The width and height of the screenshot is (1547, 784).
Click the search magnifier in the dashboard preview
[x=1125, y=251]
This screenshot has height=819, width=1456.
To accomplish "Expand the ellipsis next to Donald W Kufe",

■ ■ ■ ■ ■

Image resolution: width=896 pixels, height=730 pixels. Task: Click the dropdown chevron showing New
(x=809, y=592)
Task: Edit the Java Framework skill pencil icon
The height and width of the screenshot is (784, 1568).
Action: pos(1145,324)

■ ■ ■ ■ ■

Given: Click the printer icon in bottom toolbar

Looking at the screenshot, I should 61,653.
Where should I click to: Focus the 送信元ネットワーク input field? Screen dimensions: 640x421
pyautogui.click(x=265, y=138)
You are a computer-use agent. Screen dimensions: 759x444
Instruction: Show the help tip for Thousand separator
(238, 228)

■ ■ ■ ■ ■

- **Exercise aim**: Format the records from the line with "This screenshot has height=819, width=1456." up to and including the line with "the ellipsis next" as a JSON list of strings, one string per line, omitting blank lines.

- **Exercise output**:
[
  "This screenshot has height=819, width=1456.",
  "To accomplish \"Expand the ellipsis next to Donald W Kufe\","
]